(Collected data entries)
== Segment start ==

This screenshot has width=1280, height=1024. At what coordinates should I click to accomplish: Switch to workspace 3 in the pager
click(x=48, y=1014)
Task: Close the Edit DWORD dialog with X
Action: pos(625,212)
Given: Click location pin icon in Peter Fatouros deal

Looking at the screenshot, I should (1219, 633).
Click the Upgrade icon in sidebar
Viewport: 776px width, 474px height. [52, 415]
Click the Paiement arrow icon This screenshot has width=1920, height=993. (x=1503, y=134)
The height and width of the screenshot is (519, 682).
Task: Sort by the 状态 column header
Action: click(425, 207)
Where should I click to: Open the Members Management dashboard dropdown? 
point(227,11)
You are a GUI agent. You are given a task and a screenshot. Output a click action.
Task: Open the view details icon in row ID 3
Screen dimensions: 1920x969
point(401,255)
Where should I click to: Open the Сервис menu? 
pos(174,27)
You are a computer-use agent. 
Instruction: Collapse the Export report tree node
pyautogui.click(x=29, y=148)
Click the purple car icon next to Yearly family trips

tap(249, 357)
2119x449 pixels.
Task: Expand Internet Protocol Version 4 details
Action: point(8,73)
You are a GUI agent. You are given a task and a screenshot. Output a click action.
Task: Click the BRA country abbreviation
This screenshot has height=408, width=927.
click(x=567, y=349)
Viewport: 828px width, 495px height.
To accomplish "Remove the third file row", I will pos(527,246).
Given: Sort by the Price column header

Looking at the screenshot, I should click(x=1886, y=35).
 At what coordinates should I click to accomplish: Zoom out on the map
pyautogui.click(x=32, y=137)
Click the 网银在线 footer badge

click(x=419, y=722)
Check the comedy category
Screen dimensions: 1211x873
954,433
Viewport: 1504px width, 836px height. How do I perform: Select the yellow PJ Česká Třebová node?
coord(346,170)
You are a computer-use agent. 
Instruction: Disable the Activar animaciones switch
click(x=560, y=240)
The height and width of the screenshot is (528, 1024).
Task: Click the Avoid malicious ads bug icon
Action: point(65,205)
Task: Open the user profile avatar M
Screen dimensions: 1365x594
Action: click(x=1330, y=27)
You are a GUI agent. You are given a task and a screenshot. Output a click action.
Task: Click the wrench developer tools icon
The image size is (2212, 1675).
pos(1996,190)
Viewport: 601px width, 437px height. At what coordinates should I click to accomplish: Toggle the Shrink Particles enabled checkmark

== Segment end ==

Work to be completed: Output nothing but the line containing "This screenshot has height=408, width=927." and each line after it in the entries above, exactly as written.

Solution for this exercise:
This screenshot has height=408, width=927.
click(x=567, y=349)
Viewport: 828px width, 495px height.
To accomplish "Remove the third file row", I will pos(527,246).
Given: Sort by the Price column header

Looking at the screenshot, I should click(x=1886, y=35).
 At what coordinates should I click to accomplish: Zoom out on the map
pyautogui.click(x=32, y=137)
Click the 网银在线 footer badge

click(x=419, y=722)
Check the comedy category
Screen dimensions: 1211x873
954,433
Viewport: 1504px width, 836px height. How do I perform: Select the yellow PJ Česká Třebová node?
coord(346,170)
You are a computer-use agent. 
Instruction: Disable the Activar animaciones switch
click(x=560, y=240)
The height and width of the screenshot is (528, 1024).
Task: Click the Avoid malicious ads bug icon
Action: point(65,205)
Task: Open the user profile avatar M
Screen dimensions: 1365x594
Action: click(x=1330, y=27)
You are a GUI agent. You are given a task and a screenshot. Output a click action.
Task: Click the wrench developer tools icon
The image size is (2212, 1675).
pos(1996,190)
Viewport: 601px width, 437px height. At what coordinates should I click to accomplish: Toggle the Shrink Particles enabled checkmark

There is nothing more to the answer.